- [Exercise details]:
Below this sentence is a listing; return exactly its lines from the one with "You are a GUI" to the one with "This screenshot has width=1540, height=866.", both kept, and nothing more.

- [Data for the task]:
---*---
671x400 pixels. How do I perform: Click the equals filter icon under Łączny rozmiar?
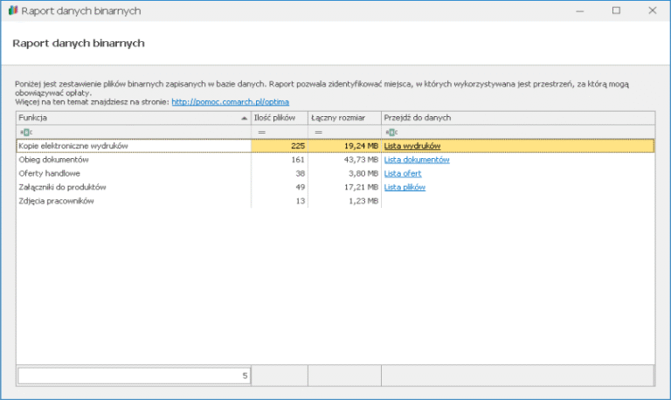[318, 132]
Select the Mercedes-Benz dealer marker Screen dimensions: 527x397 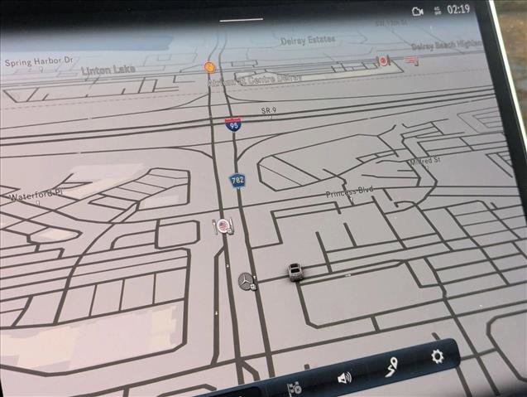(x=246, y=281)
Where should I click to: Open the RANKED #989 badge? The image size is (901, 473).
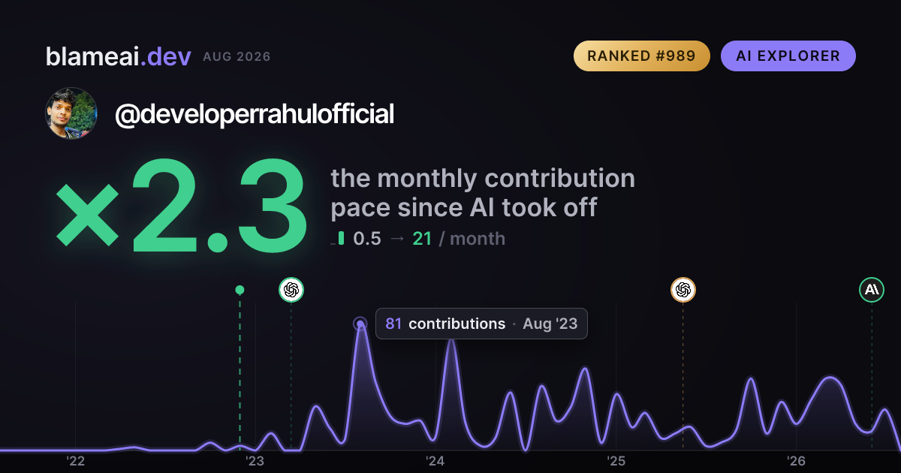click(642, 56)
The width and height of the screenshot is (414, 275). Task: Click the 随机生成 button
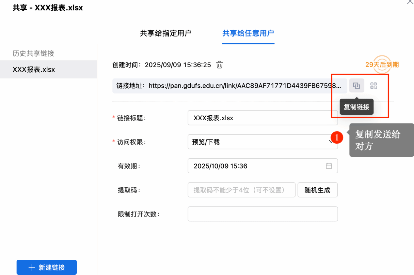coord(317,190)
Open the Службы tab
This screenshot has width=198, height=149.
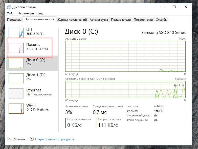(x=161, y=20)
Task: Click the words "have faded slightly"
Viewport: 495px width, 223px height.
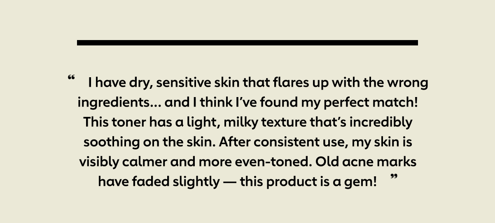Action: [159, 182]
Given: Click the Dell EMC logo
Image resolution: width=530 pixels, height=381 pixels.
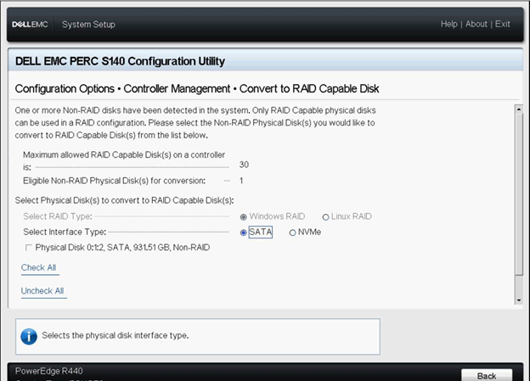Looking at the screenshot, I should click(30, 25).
---*---
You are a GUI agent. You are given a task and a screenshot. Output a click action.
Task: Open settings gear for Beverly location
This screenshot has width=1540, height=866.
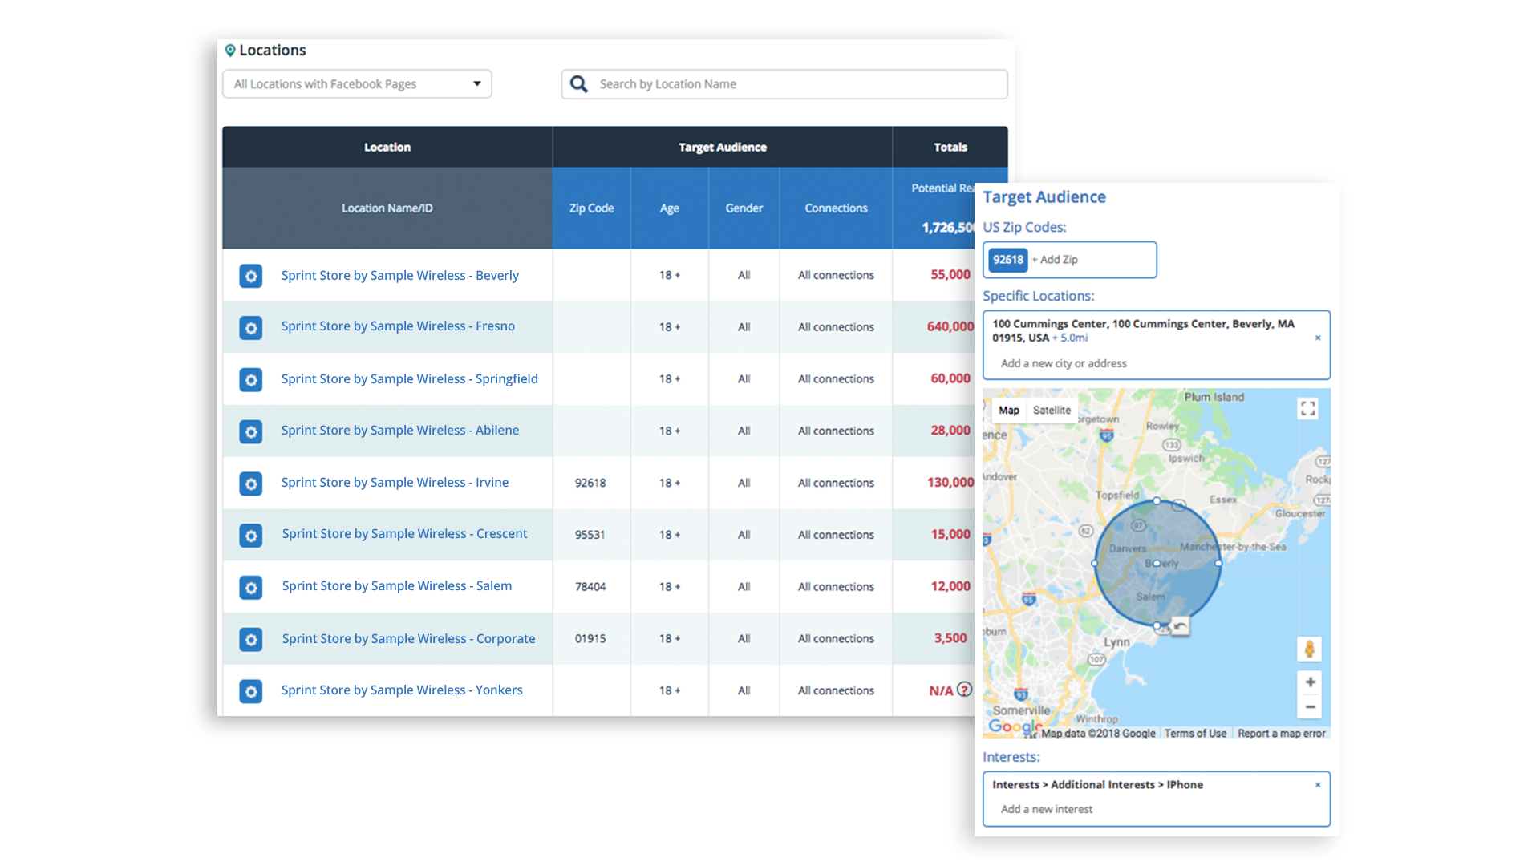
---*---
- [Expected output]:
You are a GUI agent. You are given a task and a screenshot. Output a click action.
Task: Open settings gear for Beverly location
This screenshot has width=1540, height=866.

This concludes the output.